Problem description ▸ Report every line of the records that contains the word "avatar".

[Saved entries]

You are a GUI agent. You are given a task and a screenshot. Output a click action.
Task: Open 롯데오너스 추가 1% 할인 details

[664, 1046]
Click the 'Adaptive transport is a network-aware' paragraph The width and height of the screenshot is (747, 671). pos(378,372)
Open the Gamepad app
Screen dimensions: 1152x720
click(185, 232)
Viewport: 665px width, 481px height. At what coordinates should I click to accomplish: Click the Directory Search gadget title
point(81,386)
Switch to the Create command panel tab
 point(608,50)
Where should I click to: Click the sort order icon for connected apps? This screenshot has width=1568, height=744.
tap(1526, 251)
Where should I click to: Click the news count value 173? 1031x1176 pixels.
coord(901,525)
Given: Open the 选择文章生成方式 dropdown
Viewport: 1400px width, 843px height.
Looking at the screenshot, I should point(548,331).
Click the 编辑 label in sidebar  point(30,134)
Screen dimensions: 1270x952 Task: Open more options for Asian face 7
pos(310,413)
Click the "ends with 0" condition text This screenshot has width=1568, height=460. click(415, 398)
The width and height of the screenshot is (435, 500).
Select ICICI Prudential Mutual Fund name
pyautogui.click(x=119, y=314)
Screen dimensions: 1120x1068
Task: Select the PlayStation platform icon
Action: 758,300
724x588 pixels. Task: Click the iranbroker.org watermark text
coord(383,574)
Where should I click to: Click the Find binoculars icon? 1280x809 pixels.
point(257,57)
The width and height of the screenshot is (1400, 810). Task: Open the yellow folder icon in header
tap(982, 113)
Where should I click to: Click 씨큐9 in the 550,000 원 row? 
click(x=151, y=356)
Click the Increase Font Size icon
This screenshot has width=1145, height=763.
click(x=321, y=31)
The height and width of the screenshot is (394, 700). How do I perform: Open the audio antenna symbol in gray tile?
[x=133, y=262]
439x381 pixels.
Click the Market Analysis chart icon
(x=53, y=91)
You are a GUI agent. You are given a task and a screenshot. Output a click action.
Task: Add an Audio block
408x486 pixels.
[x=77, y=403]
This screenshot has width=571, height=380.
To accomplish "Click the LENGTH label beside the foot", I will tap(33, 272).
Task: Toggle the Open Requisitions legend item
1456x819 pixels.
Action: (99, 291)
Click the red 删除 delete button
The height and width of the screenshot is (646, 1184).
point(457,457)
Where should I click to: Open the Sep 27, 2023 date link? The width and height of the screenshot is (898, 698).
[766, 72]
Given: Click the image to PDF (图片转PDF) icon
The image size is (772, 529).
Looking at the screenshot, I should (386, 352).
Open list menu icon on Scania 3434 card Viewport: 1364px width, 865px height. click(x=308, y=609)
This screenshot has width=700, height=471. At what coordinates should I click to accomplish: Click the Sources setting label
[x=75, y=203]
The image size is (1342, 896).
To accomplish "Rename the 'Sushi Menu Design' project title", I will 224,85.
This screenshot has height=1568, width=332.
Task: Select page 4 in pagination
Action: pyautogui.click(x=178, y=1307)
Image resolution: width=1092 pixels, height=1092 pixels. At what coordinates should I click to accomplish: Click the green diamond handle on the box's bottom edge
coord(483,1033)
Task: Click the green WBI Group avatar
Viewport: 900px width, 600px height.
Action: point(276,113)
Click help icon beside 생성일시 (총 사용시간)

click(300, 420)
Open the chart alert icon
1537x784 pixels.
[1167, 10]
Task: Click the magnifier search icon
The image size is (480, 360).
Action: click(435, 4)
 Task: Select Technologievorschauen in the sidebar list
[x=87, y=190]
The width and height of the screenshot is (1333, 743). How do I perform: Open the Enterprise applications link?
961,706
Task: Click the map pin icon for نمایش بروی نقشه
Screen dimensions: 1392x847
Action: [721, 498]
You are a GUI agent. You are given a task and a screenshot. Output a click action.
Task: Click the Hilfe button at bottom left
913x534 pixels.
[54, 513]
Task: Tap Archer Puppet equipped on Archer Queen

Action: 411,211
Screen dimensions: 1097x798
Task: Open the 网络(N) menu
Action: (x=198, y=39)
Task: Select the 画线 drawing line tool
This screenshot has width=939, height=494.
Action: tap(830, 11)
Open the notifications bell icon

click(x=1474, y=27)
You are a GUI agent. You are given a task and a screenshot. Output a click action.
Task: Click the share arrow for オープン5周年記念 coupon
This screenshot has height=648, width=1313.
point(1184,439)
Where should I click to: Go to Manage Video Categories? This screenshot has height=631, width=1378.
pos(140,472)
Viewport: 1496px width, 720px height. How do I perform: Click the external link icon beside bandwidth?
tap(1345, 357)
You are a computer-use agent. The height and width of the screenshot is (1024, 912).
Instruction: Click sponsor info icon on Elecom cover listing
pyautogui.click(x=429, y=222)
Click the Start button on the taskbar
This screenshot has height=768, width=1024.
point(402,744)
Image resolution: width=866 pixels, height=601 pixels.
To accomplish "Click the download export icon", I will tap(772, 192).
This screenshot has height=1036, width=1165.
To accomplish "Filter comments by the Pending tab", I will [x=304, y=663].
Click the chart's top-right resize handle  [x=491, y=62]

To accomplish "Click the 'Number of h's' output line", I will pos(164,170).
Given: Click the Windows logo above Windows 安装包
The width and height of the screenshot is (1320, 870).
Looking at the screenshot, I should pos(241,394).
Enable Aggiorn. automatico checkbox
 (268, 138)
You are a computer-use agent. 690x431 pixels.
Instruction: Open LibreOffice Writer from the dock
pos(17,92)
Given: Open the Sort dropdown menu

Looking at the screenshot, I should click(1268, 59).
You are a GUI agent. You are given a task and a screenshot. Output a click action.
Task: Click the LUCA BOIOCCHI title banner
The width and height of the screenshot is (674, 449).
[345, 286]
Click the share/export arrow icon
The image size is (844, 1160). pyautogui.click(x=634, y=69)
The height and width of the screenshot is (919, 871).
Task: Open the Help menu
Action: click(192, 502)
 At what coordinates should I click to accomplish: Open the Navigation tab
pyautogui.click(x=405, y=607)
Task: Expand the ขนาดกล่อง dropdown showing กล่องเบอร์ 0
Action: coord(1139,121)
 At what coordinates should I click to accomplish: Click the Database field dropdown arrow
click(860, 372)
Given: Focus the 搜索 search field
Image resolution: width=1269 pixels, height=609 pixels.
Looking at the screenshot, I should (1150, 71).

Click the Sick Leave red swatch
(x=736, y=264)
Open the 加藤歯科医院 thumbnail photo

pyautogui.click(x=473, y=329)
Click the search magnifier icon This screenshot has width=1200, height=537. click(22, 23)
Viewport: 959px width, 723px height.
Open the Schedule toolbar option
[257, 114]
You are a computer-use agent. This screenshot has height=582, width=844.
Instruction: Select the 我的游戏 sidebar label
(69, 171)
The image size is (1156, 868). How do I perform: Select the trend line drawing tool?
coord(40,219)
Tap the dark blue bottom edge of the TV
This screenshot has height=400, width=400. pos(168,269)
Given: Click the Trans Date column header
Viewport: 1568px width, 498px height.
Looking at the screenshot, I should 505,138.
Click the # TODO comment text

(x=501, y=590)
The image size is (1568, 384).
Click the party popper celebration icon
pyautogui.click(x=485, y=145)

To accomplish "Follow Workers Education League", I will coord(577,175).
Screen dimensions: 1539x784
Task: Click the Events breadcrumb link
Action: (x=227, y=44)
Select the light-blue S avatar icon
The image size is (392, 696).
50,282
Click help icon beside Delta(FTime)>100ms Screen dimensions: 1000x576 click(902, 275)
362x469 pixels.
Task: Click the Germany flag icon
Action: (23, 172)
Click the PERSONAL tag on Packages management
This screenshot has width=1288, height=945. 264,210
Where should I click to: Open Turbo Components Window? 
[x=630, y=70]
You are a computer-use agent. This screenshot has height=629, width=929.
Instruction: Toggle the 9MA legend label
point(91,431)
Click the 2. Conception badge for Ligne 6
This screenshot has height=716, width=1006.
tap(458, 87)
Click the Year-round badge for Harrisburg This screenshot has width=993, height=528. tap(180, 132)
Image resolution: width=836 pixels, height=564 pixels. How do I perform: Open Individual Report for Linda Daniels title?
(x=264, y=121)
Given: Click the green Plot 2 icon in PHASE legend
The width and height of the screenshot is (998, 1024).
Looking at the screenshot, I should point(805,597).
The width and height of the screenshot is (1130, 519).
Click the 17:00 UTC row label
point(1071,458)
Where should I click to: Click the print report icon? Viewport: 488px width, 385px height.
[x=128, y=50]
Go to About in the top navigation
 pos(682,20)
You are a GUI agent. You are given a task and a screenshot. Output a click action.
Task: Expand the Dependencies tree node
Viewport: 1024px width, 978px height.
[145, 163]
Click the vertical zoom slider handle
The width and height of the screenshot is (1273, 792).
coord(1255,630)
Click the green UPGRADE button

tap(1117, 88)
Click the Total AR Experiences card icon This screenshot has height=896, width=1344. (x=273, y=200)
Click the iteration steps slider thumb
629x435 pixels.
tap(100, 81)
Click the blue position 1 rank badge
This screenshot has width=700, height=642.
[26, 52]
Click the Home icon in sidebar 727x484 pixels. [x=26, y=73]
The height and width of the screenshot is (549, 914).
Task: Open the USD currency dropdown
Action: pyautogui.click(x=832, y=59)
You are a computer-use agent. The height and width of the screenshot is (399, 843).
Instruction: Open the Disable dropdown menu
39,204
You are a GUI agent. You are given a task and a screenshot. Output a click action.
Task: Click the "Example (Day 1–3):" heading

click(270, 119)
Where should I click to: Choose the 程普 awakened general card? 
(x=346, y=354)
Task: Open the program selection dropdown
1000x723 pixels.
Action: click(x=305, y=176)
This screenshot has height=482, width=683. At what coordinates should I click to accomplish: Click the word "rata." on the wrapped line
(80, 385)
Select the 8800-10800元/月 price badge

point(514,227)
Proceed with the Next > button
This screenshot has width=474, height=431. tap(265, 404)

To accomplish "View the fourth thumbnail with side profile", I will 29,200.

Result of the exercise ▸
Task: Click the green WBI Group avatar
Select the light-blue S avatar icon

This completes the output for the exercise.